Small Fiber Neuropathy in Patients Meeting Diagnostic Criteria for FibromyalgiaTodd D Levine1*, David S Saperstein1, Aidan Levine1, Kevin Hackshaw2 and Victoria Lawson2
- *Corresponding Author:
- Todd D Levine
Phoenix Neurological Associates, LTD. 5090 N 40th
Street, Suite # 250, Phoenix, AZ 85018, USA
E-mail: [email protected]
Received date: September 21, 2016; Accepted date: October 06, 2016; Published date: October 11, 2016
Citation: Levine TD, Saperstein DS, Levine A, Hackshaw K, Lawson V (2016) Small Fiber Neuropathy in Patients Meeting Diagnostic Criteria for Fibromyalgia. J Neurol Disord 4:305. doi:10.4172/2329- 6895.1000305
Copyright: © 2016 Levine TD. This is an open-access article distributed under the terms of the Creative Commons Attribution License, which permits unrestricted use, distribution, and reproduction in any medium, provided the original author and source are credited.
Introduction: The cause for fibromyalgia (FM) is unknown and diagnostic criteria can be nonspecific. Many patients with FM have nonspecific sensory symptoms consistent with a neuropathic process.
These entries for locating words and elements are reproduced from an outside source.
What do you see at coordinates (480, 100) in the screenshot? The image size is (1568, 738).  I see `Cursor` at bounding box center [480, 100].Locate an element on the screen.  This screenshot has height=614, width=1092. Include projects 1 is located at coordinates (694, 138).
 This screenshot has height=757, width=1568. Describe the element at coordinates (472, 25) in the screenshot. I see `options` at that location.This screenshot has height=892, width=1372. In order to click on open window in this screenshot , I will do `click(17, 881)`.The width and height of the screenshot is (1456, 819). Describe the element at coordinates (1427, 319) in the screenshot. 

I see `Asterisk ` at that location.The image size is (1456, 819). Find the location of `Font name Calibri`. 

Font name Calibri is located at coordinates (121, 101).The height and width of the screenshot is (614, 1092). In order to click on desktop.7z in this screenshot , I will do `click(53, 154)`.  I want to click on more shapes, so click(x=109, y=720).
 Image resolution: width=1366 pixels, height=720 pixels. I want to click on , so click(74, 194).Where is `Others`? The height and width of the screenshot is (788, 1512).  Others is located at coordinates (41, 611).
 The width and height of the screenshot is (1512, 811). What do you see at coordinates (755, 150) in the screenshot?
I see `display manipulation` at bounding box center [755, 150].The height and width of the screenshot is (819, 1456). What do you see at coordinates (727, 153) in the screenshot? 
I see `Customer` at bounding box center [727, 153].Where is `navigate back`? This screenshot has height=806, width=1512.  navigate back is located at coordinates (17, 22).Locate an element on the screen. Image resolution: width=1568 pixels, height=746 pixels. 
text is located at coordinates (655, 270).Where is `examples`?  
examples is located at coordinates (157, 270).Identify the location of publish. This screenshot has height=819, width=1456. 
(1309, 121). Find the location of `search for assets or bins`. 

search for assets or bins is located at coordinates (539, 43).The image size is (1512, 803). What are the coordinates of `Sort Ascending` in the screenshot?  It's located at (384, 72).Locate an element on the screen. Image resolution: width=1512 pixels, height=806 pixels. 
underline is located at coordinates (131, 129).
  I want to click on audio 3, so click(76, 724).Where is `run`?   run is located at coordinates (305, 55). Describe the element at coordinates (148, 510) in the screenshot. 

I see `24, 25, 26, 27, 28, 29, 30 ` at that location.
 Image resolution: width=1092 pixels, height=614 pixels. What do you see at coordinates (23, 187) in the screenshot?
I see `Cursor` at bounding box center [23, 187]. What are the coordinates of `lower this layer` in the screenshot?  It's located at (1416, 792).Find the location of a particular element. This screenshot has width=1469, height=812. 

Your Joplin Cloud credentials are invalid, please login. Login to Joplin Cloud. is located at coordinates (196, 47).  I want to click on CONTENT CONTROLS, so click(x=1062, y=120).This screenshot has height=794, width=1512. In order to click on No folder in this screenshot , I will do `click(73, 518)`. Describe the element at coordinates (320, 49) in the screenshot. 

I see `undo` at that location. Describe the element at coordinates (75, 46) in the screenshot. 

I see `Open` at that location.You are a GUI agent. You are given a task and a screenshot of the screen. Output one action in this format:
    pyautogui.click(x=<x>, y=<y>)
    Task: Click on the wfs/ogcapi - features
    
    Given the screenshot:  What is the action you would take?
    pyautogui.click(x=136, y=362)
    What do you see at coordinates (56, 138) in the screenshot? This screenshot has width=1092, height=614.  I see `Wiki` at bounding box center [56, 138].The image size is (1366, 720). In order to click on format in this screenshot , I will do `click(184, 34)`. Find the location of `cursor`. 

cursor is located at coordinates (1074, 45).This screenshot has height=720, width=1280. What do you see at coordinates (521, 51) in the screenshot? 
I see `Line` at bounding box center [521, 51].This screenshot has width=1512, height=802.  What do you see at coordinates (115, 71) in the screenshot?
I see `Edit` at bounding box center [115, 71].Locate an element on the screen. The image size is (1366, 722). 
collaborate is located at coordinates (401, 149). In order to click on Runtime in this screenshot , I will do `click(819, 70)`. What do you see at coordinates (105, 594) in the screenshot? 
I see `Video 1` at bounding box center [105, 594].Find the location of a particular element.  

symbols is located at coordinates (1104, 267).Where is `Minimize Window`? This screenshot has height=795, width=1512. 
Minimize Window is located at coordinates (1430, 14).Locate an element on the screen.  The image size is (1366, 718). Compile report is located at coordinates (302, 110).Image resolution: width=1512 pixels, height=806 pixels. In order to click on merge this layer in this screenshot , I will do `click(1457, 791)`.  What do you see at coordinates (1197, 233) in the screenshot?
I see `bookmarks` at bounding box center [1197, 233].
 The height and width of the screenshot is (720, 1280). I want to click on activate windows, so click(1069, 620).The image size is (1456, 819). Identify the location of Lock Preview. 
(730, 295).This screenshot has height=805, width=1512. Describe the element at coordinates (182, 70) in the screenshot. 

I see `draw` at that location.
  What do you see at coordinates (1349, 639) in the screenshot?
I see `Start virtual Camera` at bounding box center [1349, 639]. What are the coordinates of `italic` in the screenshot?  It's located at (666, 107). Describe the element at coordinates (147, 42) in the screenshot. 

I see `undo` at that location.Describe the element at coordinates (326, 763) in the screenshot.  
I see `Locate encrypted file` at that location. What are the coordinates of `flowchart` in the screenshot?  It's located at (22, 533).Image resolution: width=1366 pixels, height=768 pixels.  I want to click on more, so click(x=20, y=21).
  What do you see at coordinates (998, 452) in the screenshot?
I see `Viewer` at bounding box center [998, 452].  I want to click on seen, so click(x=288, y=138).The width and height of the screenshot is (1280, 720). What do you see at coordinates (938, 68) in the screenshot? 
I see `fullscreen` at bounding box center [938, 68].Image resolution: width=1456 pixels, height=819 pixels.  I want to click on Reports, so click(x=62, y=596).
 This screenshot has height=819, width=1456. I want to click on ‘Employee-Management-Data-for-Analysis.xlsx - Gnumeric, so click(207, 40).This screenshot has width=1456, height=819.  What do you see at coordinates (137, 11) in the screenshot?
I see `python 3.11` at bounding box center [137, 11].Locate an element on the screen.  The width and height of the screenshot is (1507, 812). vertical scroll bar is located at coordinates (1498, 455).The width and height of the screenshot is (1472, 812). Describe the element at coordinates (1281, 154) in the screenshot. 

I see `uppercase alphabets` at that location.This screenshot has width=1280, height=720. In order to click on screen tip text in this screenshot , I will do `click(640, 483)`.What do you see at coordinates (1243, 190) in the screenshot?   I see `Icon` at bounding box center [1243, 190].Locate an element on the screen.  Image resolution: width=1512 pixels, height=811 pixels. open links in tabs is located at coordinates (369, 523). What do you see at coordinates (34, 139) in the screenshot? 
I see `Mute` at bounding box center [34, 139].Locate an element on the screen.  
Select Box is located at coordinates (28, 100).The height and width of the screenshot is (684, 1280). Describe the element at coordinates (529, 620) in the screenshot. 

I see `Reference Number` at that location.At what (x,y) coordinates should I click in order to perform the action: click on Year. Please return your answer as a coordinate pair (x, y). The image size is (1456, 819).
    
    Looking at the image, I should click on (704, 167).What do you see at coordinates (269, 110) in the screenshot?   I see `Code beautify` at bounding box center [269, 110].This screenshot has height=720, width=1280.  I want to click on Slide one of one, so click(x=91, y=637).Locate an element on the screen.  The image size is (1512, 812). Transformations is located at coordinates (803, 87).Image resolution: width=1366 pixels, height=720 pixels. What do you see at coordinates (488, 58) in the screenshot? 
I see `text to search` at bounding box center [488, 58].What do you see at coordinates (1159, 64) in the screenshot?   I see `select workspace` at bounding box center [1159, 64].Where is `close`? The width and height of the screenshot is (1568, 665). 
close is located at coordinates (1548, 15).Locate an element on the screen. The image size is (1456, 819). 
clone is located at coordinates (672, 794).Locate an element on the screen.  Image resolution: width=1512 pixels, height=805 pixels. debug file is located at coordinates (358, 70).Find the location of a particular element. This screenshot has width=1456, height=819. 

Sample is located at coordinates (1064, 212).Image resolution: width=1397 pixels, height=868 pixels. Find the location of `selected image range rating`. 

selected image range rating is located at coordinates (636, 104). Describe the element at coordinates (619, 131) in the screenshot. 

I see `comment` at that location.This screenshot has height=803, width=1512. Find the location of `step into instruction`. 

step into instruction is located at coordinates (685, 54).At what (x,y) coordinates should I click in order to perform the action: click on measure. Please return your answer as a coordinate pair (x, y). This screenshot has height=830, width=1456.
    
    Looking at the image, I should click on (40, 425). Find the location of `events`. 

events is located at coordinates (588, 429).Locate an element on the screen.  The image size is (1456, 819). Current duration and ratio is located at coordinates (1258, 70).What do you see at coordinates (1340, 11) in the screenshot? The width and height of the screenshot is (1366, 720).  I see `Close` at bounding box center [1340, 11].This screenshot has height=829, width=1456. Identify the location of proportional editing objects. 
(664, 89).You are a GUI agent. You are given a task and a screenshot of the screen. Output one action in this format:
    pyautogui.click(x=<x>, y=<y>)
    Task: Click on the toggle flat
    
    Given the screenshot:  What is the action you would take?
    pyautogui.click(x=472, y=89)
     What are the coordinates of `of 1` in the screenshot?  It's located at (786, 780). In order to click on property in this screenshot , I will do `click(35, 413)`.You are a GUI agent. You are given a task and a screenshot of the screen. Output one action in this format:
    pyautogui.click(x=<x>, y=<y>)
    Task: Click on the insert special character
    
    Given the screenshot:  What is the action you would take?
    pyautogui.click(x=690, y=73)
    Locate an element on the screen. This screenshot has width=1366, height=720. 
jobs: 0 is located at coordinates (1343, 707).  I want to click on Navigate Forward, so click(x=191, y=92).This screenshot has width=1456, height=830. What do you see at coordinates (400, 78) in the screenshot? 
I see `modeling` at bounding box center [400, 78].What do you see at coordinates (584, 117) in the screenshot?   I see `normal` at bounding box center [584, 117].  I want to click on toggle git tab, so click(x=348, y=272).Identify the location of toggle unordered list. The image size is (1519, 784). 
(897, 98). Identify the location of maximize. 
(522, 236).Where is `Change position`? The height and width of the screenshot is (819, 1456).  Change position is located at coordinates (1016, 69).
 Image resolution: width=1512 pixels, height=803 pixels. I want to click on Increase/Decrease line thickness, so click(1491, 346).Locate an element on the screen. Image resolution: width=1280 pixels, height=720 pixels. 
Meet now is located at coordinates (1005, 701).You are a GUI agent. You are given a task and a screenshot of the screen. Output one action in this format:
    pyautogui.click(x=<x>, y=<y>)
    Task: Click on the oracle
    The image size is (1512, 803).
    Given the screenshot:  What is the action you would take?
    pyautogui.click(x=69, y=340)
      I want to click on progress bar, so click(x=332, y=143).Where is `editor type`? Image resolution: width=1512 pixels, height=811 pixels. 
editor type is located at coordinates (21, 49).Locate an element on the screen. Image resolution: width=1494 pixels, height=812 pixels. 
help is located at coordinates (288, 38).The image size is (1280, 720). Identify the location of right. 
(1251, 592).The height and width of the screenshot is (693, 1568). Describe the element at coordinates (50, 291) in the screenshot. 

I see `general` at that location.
Previous studies have shown that a significant percentage of patients diagnosed with FM have small fiber neuropathy (SFN) based on decreased intraepidermal nerve fiber density (IENFD) on according to punch skin biopsy testing. The purpose of this study was to demonstrate that punch skin biopsy testing is an effective way to identify SFN and its underlying causes in patients previously diagnosed with FM.
Methods: We studied 56 patients referred to peripheral nerve disease centers for evaluation of neuropathic pain who met the diagnostic criteria for FM. All underwent punch skin biopsy testing. If SFN was detected, patients underwent further laboratory testing to look for a potential cause for the neuropathy.
Results: Thirty-four of 56 patients (61%) had SFN, as indicated by reduced IENFD. Twenty-four of 34 patients with SFN (71%) had laboratory evidence that revealed an underlying etiology for the SFN.
Conclusions: More than half of the patients presenting with neuropathic pain and who met diagnostic criteria for FM had SFN detected by skin biopsy testing. A potential cause for neuropathy was identified in 71% of the patients with SFN. Skin biopsy testing to look for SFN is a very high-yield test in patients with FM who have neuropathic pain symptoms. Diagnosing SFN can facilitate the identification of potential causes for the neuropathy and alter their management.